Activity: Set down each line of the material that follows exactly, and leave its pictures out.
Start of Block
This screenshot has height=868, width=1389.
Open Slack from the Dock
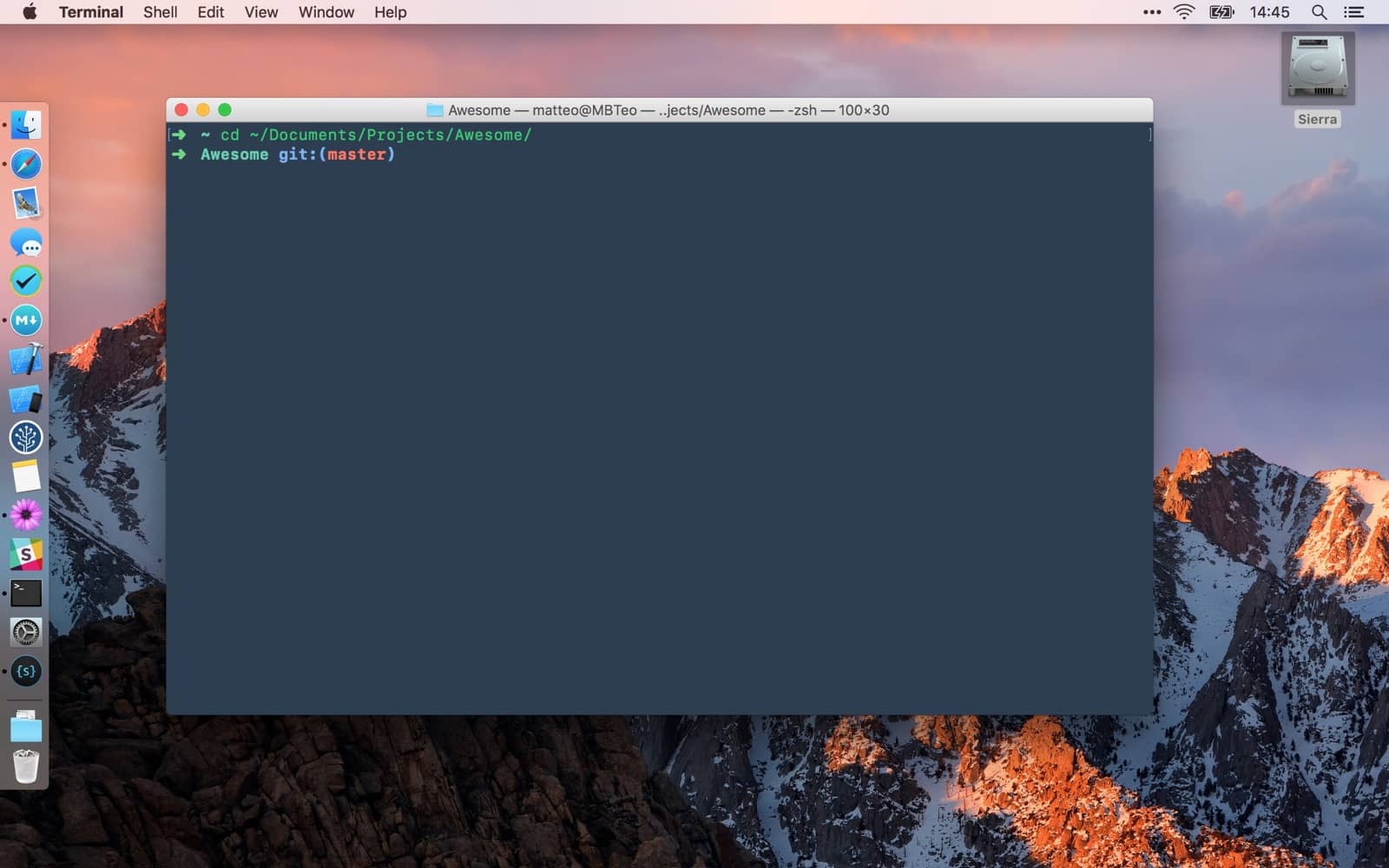click(25, 554)
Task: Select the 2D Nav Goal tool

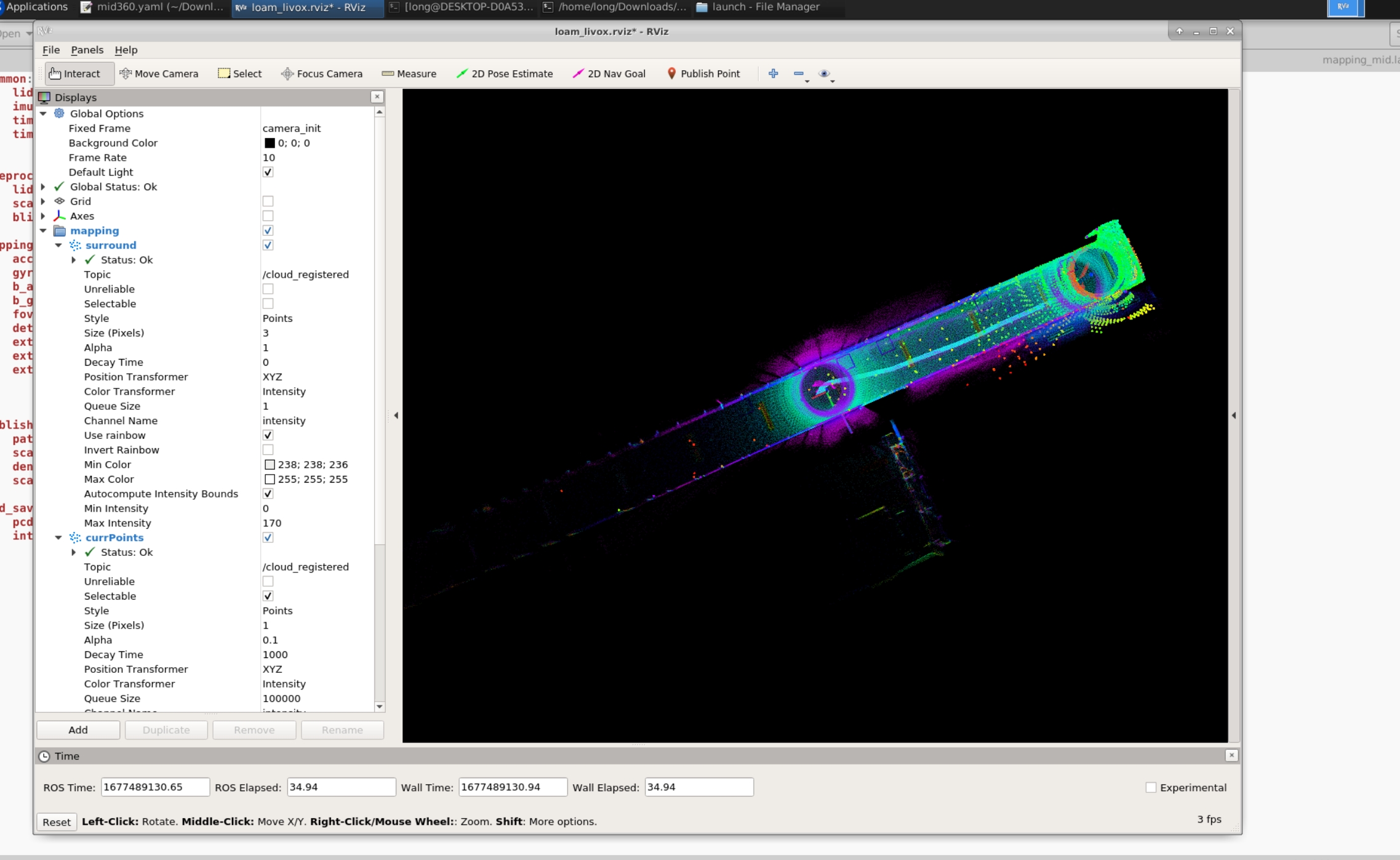Action: [609, 73]
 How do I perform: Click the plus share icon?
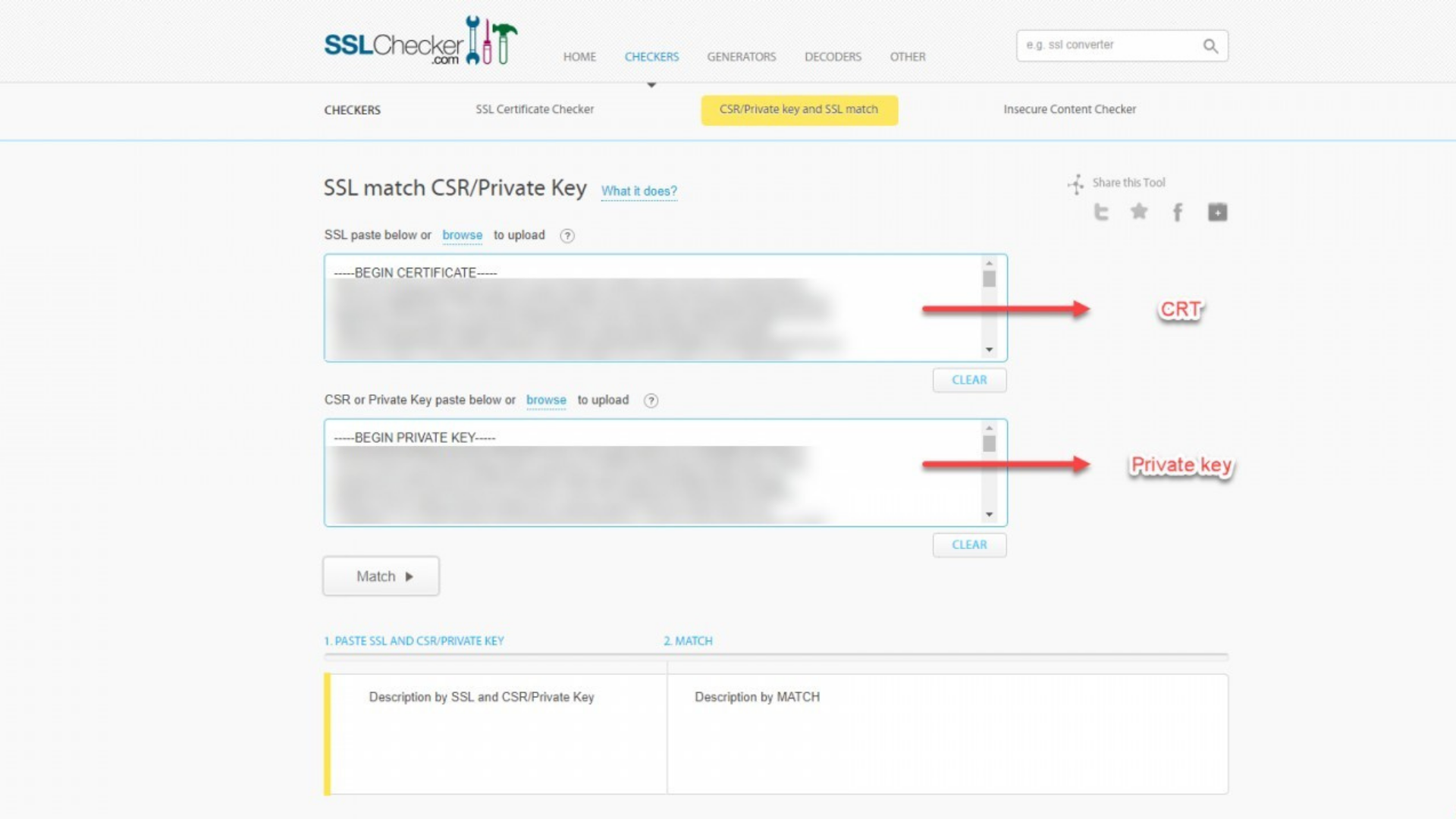(1217, 212)
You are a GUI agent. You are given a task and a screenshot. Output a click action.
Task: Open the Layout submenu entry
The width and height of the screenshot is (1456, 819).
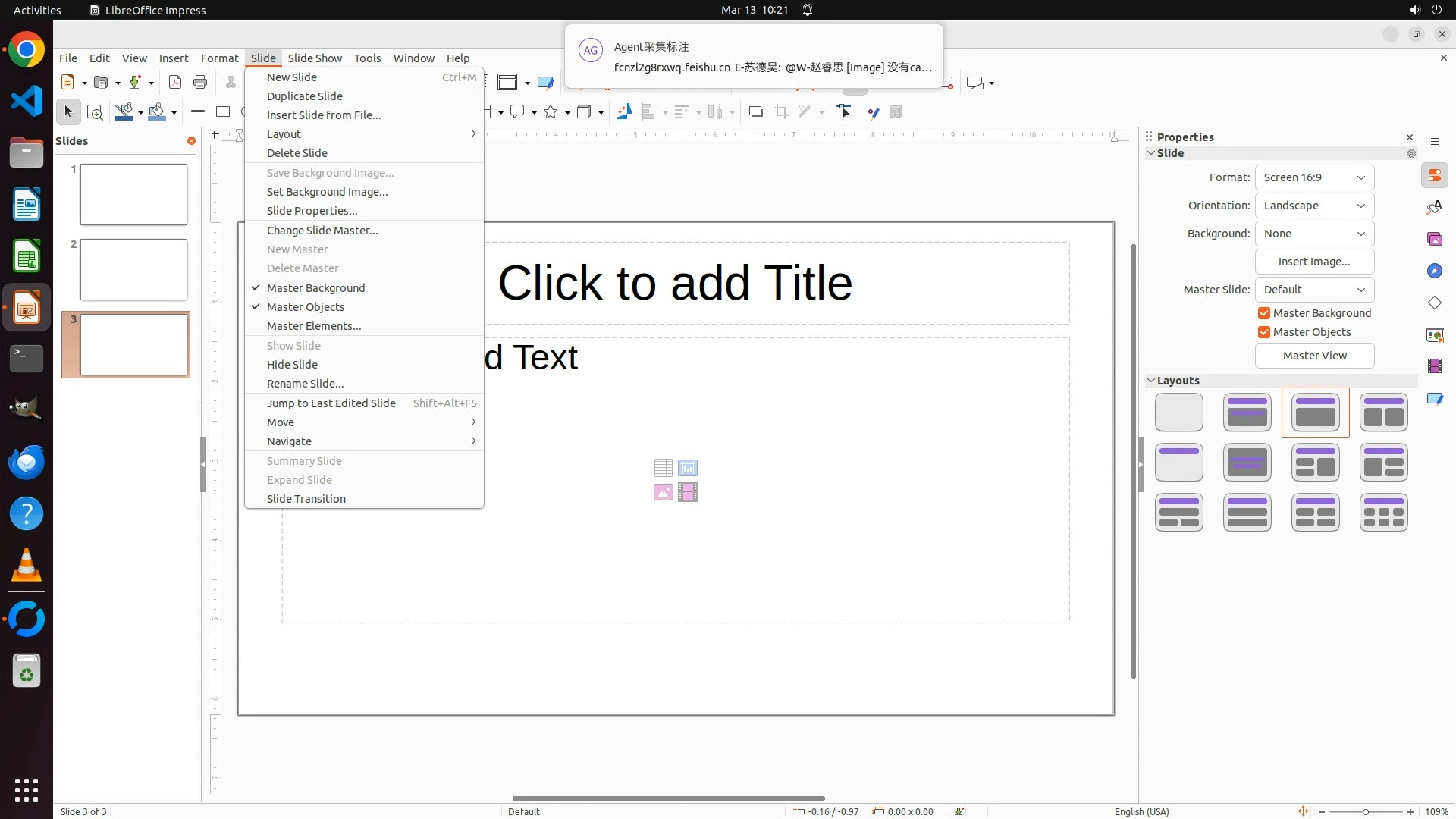[x=284, y=134]
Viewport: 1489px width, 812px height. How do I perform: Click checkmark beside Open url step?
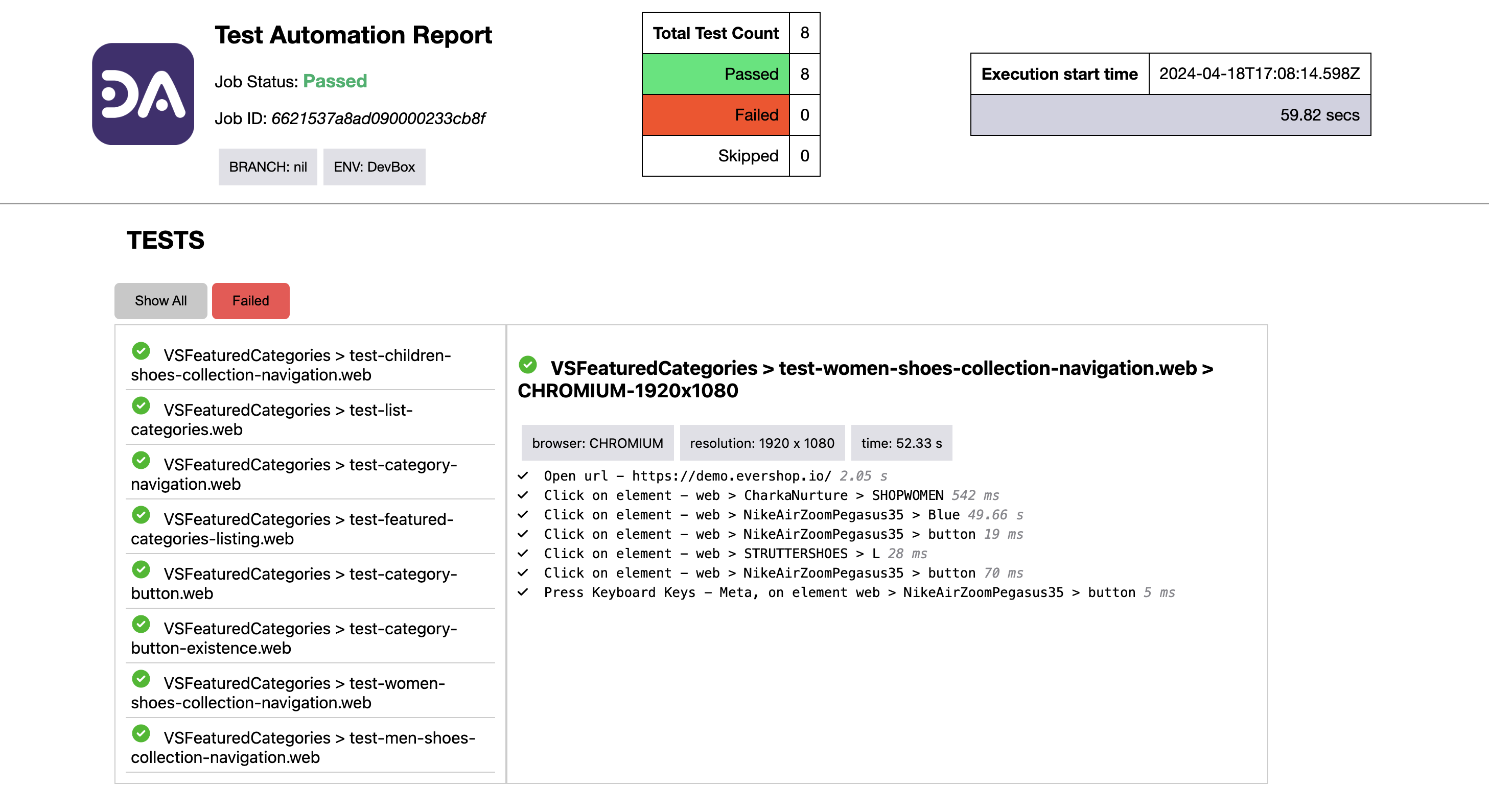click(x=523, y=476)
End of Block
Output of the exercise:
This screenshot has height=868, width=1389.
Open Slack from the Dock
click(25, 554)
Task: Select the 2D Nav Goal tool

Action: [609, 73]
 How do I perform: Click the plus share icon?
(1217, 212)
You are a GUI agent. You are given a task and a screenshot. Output a click action.
Task: Open the Layout submenu entry
The width and height of the screenshot is (1456, 819).
[x=284, y=134]
Viewport: 1489px width, 812px height. How do I perform: Click checkmark beside Open url step?
click(x=523, y=476)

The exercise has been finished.